Drug Delivery and the Blood-Brain Barrier -The BBB is permeable to small and lipophilic (fat-loving) molecules (up to 800 atomic mass units), but larger molecules are not transported across unless there is an active transport system available • Thus this is one of the stumbling blocks for drug delivery • An additional problem is the very effective drug efflux systems (P-gly-coprotein – P-gp ), which pump the drug back out of cells.
cont • There are three main methods of transport across the BBB, none of which is perfect . 1. Direct physical injection into site of interest. 2. Permeabilisation of tight junctions using either osmotic disruption or biochemical opening (RMP-7 Alkermes, vasoactive compounds – histamine). 3. Enhance transcytosis across the endothelial cells – (transcytosis) to the underlying brain cells can be achieved by increasing endocytosis (i.e. internalisation of small extracellular molecules) by using liposomes or nanoparticles loaded with the drug of interest. The uptake can be further enhanced by specifically targeting the delivery system to receptors on the brain endothelium surface that are capable of receptor mediated endocytosis. This method is more selective than the tight junction disruption, especially if brain specific targeting technology is used, but tends to be less efficient. It also requires the discovery and development of receptor specific ligands, which can be attached directly to the drug of interest or the drug delivery system itself.
cont • While the largest interface between blood and brain is the BBB, this is also smaller less direct interface between blood and cerebrospinal fluid (CSF) • Goldmann first demonstrated the existence of the blood-CSF barrier in 1913. Through the use of dyes with different properties it was found that the blood-CSF barrier was selectively permeable, rather than absolute • The choroid plexus and the arachnoid membrane act together at the barriers between the blood and CSF • On the external surface of the brain the ependymal cells fold over onto themselves to form a double layered structure, which lies between the dura and pia, this is called the arachnoid membrane. Within the double layer is the subarachnoid space, which participates in CSF drainage • Passage of substances from the blood through the arachnoid membrane is prevented by tight junctions • The arachnoid membrane is generally impermeable to hydrophilic substances, and its role is forming the Blood-CSF barrier is largely passive.
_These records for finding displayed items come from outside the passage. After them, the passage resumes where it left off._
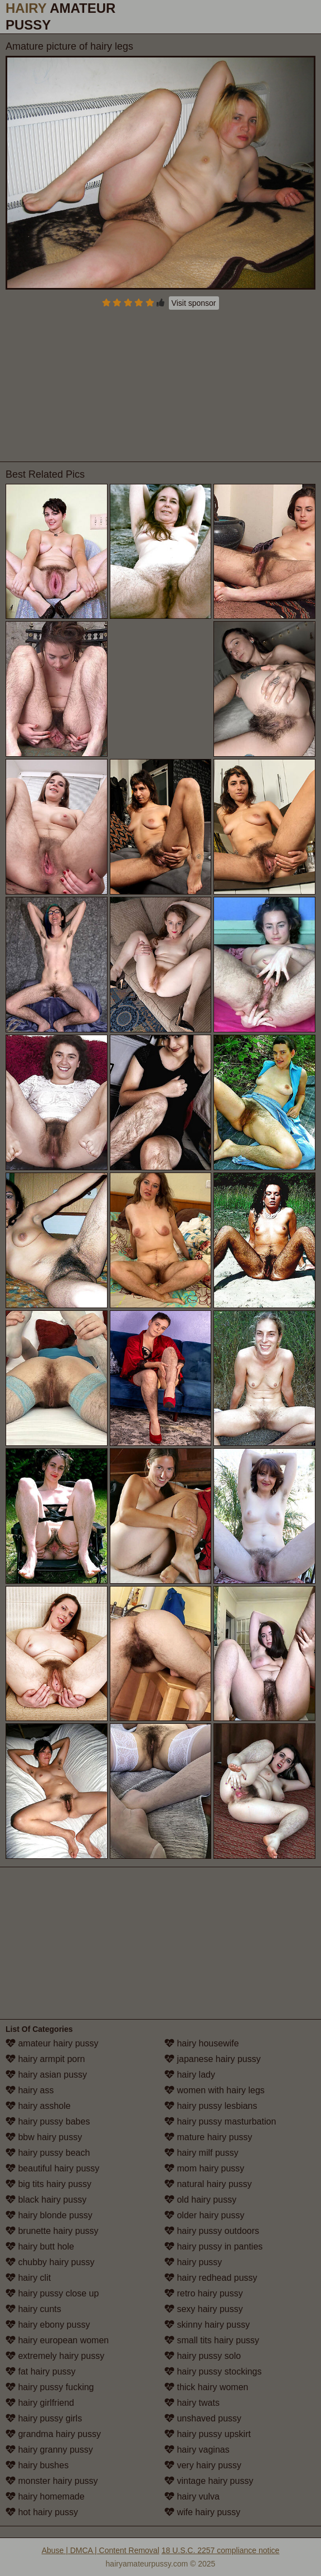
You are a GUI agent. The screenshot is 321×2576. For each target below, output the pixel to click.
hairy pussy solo (202, 2356)
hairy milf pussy (201, 2152)
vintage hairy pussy (208, 2481)
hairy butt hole (40, 2246)
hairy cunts (33, 2309)
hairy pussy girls (44, 2418)
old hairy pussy (200, 2199)
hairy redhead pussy (210, 2277)
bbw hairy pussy (44, 2137)
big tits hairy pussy (48, 2184)
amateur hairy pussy (52, 2043)
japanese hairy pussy (212, 2059)
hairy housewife (201, 2043)
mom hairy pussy (204, 2168)
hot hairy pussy (42, 2512)
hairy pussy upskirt (207, 2434)
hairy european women (57, 2340)
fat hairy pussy (41, 2371)
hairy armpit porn (45, 2059)
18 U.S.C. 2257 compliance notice (221, 2550)
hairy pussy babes (48, 2121)
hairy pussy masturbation (220, 2121)
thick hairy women (206, 2387)
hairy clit (28, 2277)
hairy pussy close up (52, 2293)
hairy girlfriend (40, 2402)
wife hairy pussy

cont • choroid plexus forms the CSF & regulates concentration of molecules in the CSF • The choroid plexus consist of highly vascularized, "cauliflower-like" masses of pia mater tissue that dip into pockets formed by ependymal cells. • choroid plexus is distributed throughout the fourth ventricle near the base of the brain and in the lateral ventricles inside the right and left cerebral hemispheres. • The cells of the choroidal are modified and have epithelial characteristics. • These ependymal cells have microvilli on the CSF side, basolateral interdigitations, and abundant mitochondria • The ependymal cells, which line the ventricles, form a continuous sheet around the choroid plexus. • While the capillaries of the choroid plexus are fenestrated, non-continuous and have gaps between the capillary endothelial cells allowing the free-movement of small molecules, the adjacent choroidal epithelial cells form tight junctions preventing most macromolecules from effectively passing into the CSF from the blood . • However, these epithelial-like cells have shown a low resistance as compared the cerebral endothelial cells, approximately 200 W ·cm2, between blood and CSF .
cont • While the brain & CSF are separated by the somewhat permeable pia mater, the blood-cerebrospinal fluid barrier and the blood-brain barrier (BBB) represent substantial protection for the brain against undesirable blood substances. These barriers are very permeable to water, oxygen, carbon dioxide and small lipid-soluble substances. • They are also somewhat permeable to small electrolytes -- and special transport systems exist for some other specific molecules such as essential amino acids. • The barriers are the result of endothelial cells which line capillary walls -- and glial cells called astrocytes which wrap the capillaries with fibers.